> _Page extract_:
▼

Wherever there is room for speculation there is room for religious interpretation. Nobody has the faintest idea of what consciousness is, or where it comes from, or what happens to it when the body that it seems to animate dies, or if it even exists. Nobody has a provable answer to what happened before the big bang, if anything. Nobody knows how the spark of life animates matter. If it makes somebody feel better to think the big bang was lit by some being with a humanish face, that’s fine with me. As long as they don’t try to use politics and government to enforce that belief on everyone else.
As I tried to point out above, the conflict is not really about science vs religion, it’s about religion trying to BE science. That’s when the trouble starts. In order to insist that an old mythology is the inerrant history of the universe as set down by a supreme creator, all other belief, including but not limited to science, has to be suppressed. At that point religion becomes, instead of a guide and comfort, ground zero for a special kind of madness.
I think those of us who are not convinced do better to focus on the folly of trying to make a book of myths into a science book than attacking the myths themselves, because when we do we are doing pretty much the same thing the fundies do: insisting on the truth of things for which we have no evidence. Myths do no harm, and even sometimes enrich our lives when they stay where they belong. It is, after all, the fundies who are the most virulent destroyers of their myths by trying to make them something that they cannot ever be and sending them to battles they can never ever win.
Religion, at least Bible-based religion, does pretend to know everything, and that’s the rub … In order to insist that an old mythology is the inerrant history of the universe as set down by a supreme creator, all other belief, including but not limited to science, has to be suppressed.
Isn’t creationism a peculiarly American fetish? I believe Judaism, the source of the Old Testament passages the fundies depend upon, doesn’t find any conflict between the myths and science. Neither does the Catholic Church, for that matter (although, according to many fundies, Catholics aren’t real Christians in the first place).
Yes, creationism is indeed a peculiarly American fetish. And the reason goes back to the personalities in the theology department at Princeton University when The Origin of Species, actually it was The Descent of Man, came out. “Descending from apes” in an American context in the 1850s, 1860s, and 1870s had a distinct racial reading for Americans that did not occur elsewhere. That is what still drives the argument and explains the geography of the popularity of creationism and “intelligent design”; in looking at this, you have to understand the origins of the migrations that have taken place into areas like Southern California. And the cultural roots of places like southern Ohio, southern Indiana, and southern Illinois.

▲

Saved entries
▼

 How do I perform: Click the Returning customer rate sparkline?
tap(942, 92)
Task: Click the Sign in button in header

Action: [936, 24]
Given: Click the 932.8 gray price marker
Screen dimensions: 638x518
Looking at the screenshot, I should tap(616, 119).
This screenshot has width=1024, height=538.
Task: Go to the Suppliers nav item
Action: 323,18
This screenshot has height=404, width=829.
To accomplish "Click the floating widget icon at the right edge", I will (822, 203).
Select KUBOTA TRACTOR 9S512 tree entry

▲

> _Aim of the task_: Quote the text on religion and science word for word, from "As I tried to" up to and including "kind of madness.".

> _Task response_:
As I tried to point out above, the conflict is not really about science vs religion, it’s about religion trying to BE science. That’s when the trouble starts. In order to insist that an old mythology is the inerrant history of the universe as set down by a supreme creator, all other belief, including but not limited to science, has to be suppressed. At that point religion becomes, instead of a guide and comfort, ground zero for a special kind of madness.